*What you will do:* Reproduce the lines below word for word, keeping every character, space, and line break unchanged.
==== Recorded data
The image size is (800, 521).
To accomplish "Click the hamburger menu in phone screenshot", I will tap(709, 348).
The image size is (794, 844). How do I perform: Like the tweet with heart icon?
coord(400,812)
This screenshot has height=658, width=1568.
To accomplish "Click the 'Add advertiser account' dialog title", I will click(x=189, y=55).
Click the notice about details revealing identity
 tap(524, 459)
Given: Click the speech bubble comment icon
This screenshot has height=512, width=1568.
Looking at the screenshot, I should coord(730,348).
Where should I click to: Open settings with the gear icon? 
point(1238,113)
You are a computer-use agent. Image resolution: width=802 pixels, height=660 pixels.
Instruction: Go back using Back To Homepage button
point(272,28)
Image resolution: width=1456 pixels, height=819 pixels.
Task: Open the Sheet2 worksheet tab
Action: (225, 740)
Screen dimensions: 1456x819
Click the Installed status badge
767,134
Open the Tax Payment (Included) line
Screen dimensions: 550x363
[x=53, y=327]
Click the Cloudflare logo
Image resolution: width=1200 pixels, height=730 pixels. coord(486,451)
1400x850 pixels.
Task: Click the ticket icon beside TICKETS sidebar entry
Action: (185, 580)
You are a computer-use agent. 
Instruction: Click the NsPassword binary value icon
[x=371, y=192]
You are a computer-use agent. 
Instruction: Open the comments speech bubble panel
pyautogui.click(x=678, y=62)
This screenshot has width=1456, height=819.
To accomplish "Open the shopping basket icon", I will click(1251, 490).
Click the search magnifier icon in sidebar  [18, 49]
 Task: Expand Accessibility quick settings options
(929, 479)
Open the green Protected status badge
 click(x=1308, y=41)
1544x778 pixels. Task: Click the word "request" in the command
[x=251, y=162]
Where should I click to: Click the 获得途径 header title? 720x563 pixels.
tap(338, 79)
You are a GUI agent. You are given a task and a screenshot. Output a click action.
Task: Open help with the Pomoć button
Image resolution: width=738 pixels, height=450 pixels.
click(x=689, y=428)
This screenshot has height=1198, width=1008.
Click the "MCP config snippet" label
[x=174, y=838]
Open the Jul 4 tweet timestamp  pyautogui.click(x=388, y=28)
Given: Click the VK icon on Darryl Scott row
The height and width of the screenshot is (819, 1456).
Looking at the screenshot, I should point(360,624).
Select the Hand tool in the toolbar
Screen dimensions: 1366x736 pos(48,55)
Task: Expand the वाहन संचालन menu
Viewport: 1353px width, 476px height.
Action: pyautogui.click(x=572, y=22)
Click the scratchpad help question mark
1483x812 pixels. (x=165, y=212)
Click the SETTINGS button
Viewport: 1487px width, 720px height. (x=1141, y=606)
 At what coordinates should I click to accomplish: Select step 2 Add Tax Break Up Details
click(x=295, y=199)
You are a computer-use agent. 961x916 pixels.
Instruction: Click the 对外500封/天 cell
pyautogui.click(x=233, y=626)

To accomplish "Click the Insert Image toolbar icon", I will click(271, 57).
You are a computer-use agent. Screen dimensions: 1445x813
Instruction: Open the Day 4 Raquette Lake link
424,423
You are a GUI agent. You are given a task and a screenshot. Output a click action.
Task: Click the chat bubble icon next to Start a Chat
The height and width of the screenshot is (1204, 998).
========
*The response:*
The image size is (800, 521).
To accomplish "Click the hamburger menu in phone screenshot", I will tap(709, 348).
The image size is (794, 844). How do I perform: Like the tweet with heart icon?
coord(400,812)
This screenshot has height=658, width=1568.
To accomplish "Click the 'Add advertiser account' dialog title", I will click(x=189, y=55).
Click the notice about details revealing identity
 tap(524, 459)
Given: Click the speech bubble comment icon
This screenshot has height=512, width=1568.
Looking at the screenshot, I should coord(730,348).
Where should I click to: Open settings with the gear icon? 
point(1238,113)
You are a computer-use agent. Image resolution: width=802 pixels, height=660 pixels.
Instruction: Go back using Back To Homepage button
point(272,28)
Image resolution: width=1456 pixels, height=819 pixels.
Task: Open the Sheet2 worksheet tab
Action: (225, 740)
Screen dimensions: 1456x819
Click the Installed status badge
767,134
Open the Tax Payment (Included) line
Screen dimensions: 550x363
[x=53, y=327]
Click the Cloudflare logo
Image resolution: width=1200 pixels, height=730 pixels. coord(486,451)
1400x850 pixels.
Task: Click the ticket icon beside TICKETS sidebar entry
Action: (185, 580)
You are a computer-use agent. 
Instruction: Click the NsPassword binary value icon
[x=371, y=192]
You are a computer-use agent. 
Instruction: Open the comments speech bubble panel
pyautogui.click(x=678, y=62)
This screenshot has width=1456, height=819.
To accomplish "Open the shopping basket icon", I will click(1251, 490).
Click the search magnifier icon in sidebar  [18, 49]
 Task: Expand Accessibility quick settings options
(929, 479)
Open the green Protected status badge
 click(x=1308, y=41)
1544x778 pixels. Task: Click the word "request" in the command
[x=251, y=162]
Where should I click to: Click the 获得途径 header title? 720x563 pixels.
tap(338, 79)
You are a GUI agent. You are given a task and a screenshot. Output a click action.
Task: Open help with the Pomoć button
Image resolution: width=738 pixels, height=450 pixels.
click(x=689, y=428)
This screenshot has height=1198, width=1008.
Click the "MCP config snippet" label
[x=174, y=838]
Open the Jul 4 tweet timestamp  pyautogui.click(x=388, y=28)
Given: Click the VK icon on Darryl Scott row
The height and width of the screenshot is (819, 1456).
Looking at the screenshot, I should point(360,624).
Select the Hand tool in the toolbar
Screen dimensions: 1366x736 pos(48,55)
Task: Expand the वाहन संचालन menu
Viewport: 1353px width, 476px height.
Action: pyautogui.click(x=572, y=22)
Click the scratchpad help question mark
1483x812 pixels. (x=165, y=212)
Click the SETTINGS button
Viewport: 1487px width, 720px height. (x=1141, y=606)
 At what coordinates should I click to accomplish: Select step 2 Add Tax Break Up Details
click(x=295, y=199)
You are a computer-use agent. 961x916 pixels.
Instruction: Click the 对外500封/天 cell
pyautogui.click(x=233, y=626)

To accomplish "Click the Insert Image toolbar icon", I will click(271, 57).
You are a computer-use agent. Screen dimensions: 1445x813
Instruction: Open the Day 4 Raquette Lake link
424,423
You are a GUI agent. You are given a task and a screenshot. Output a click action.
Task: Click the chat bubble icon next to Start a Chat
The height and width of the screenshot is (1204, 998).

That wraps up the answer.